Summary
February 2026 economic updates included the Union Budget 2026–27 targeting a 4.3% fiscal deficit with strong capex push and healthcare focus. GDP base year shifted to 2022–23 for better data accuracy. Reserve Bank of India maintained repo rate at 5.25%, while PMI signaled robust manufacturing growth.
Detailed Analysis
1. Union Budget 2026-27 (Presented Feb 1)
The first budget prepared in "Kartavya Bhawan" introduced a new governance philosophy based on Three Kartavyas (Duties): Accelerating Growth, Building Capacity, and Inclusive Development.
Mains Dimensions: Fiscal Strategy
- Fiscal Consolidation: The budget targeted a fiscal deficit of 4.3% of GDP for FY27 (down from 4.4% in FY26), signaling a steady path toward the 4% target.
- Capex-Led Growth: Capital expenditure was increased to ₹12.2 lakh crore (approx. 3.1% of GDP). When combined with grants-in-aid to states, the "Effective Capital Expenditure" stands at a massive ₹17.1 lakh crore.
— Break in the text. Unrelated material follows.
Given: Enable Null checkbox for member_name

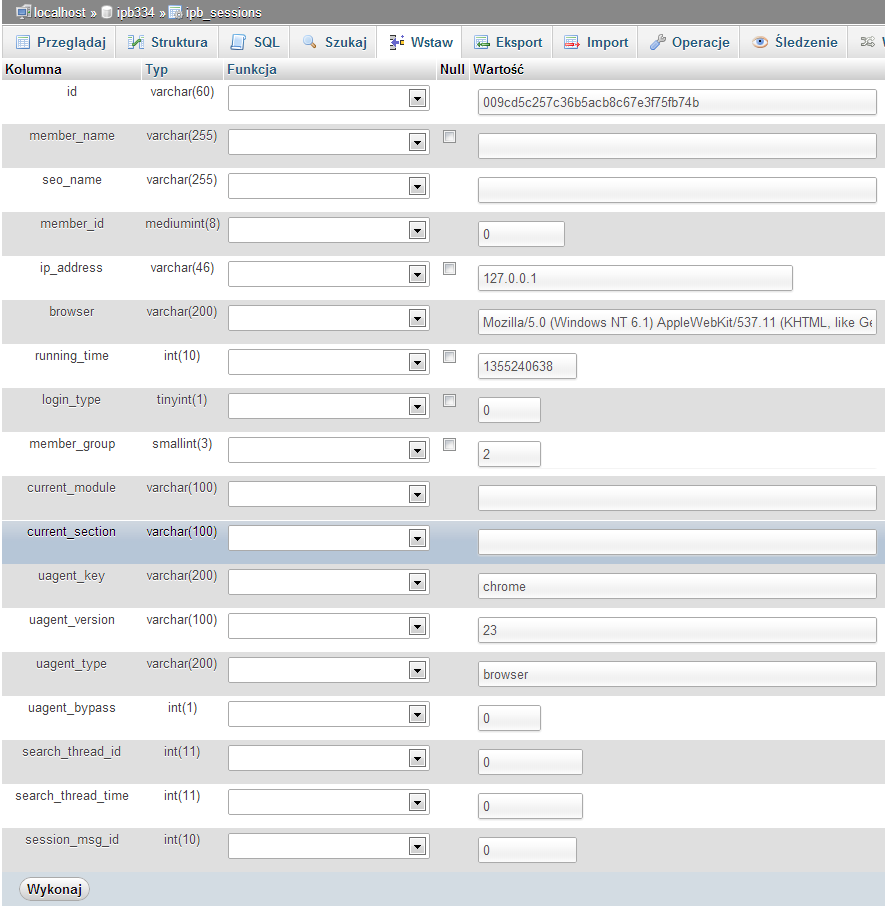Looking at the screenshot, I should (449, 137).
- Manufacturing Push (Biopharma SHAKTI): A new ₹10,000 crore scheme was launched to scale manufacturing in strategic sectors, focusing on healthcare technology and innovation.
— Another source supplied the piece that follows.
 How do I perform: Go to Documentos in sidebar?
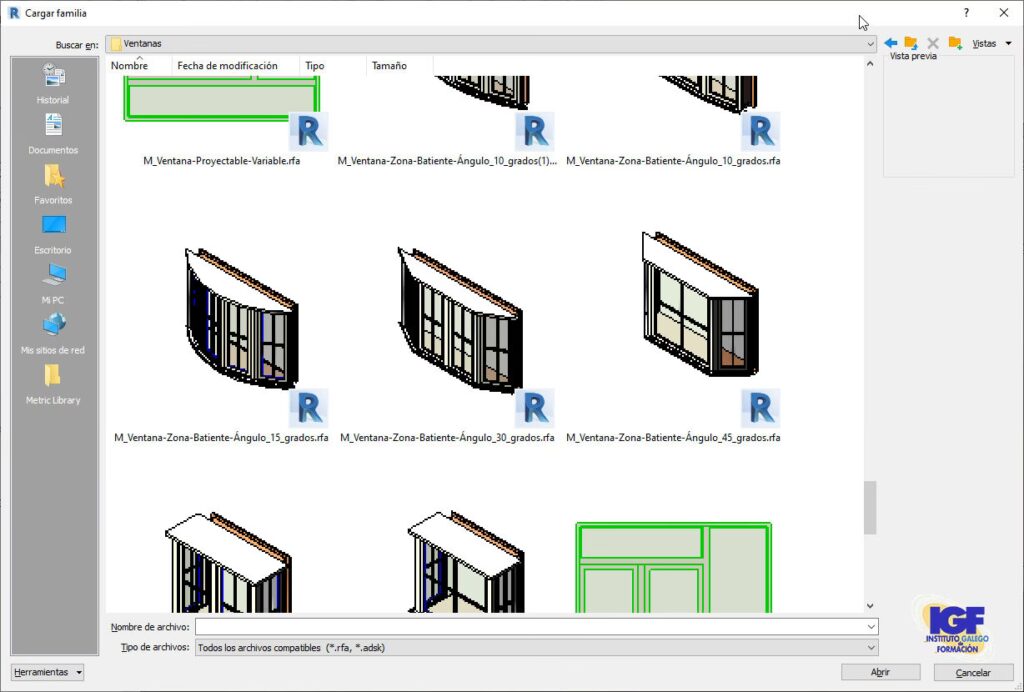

- Human Capital: Plans to train 1 lakh allied health professionals and 1.5 lakh caregivers annually to position India as a global healthcare hub.
Prelims Pointers
- Total Expenditure: ₹53.5 lakh crore.
- Fiscal Deficit Target: 4.3% (FY27).
- Debt-to-GDP Goal: 50% by 2030-31 (currently ~55.6%).
- New Income Tax Act: Announced to be effective from April 2026 to simplify compliance.
2. Statistical Milestone: New GDP Base Year (2022-23)
In late February, the government officially transitioned the GDP base year from 2011-12 to 2022-23.
Mains Dimensions: Data Modernization
- Improved Granularity: The new series better reflects the digital economy, e-commerce, and the formalization of the economy post-GST.
- Methodological Shift: Moves from a proxy-based approach to using actual GST data and MCA-21 records for more accurate corporate value addition measurement.
- Revised Growth Rates:
- FY26 (Second Advance Estimates): Real GDP growth was revised upward to 7.6% (from 7.4%).
- FY25: Revised upward to 7.1%.
- FY24: Revised downward to 7.2% (from 9.2% under the old series).
Prelims Pointers
- Current Base Year: 2022-23.
- Nodal Agency: National Statistical Office (NSO) under MoSPI.
- Real GDP FY26: 7.6%.
3. Monetary Policy & Industry Trends
A. RBI Monetary Policy (Feb 6, 2026)
- Stance: Maintained a "Neutral" stance, keeping the Repo Rate unchanged at 5.25%.
- MSME Support: Doubled the limit for collateral-free loans from ₹10 lakh to ₹20 lakh for Micro and Small Enterprises (MSEs).
- Consumer Protection: Introduced new rules for digital fraud compensation and a system to stop the "wrong sale" of financial products.
B. Manufacturing Performance (PMI)
- February PMI: Rose to a four-month high of 56.9 (up from 55.4 in January).
- Insight: Driven by strong domestic demand and factory output, though export order growth slowed to a 17-month low.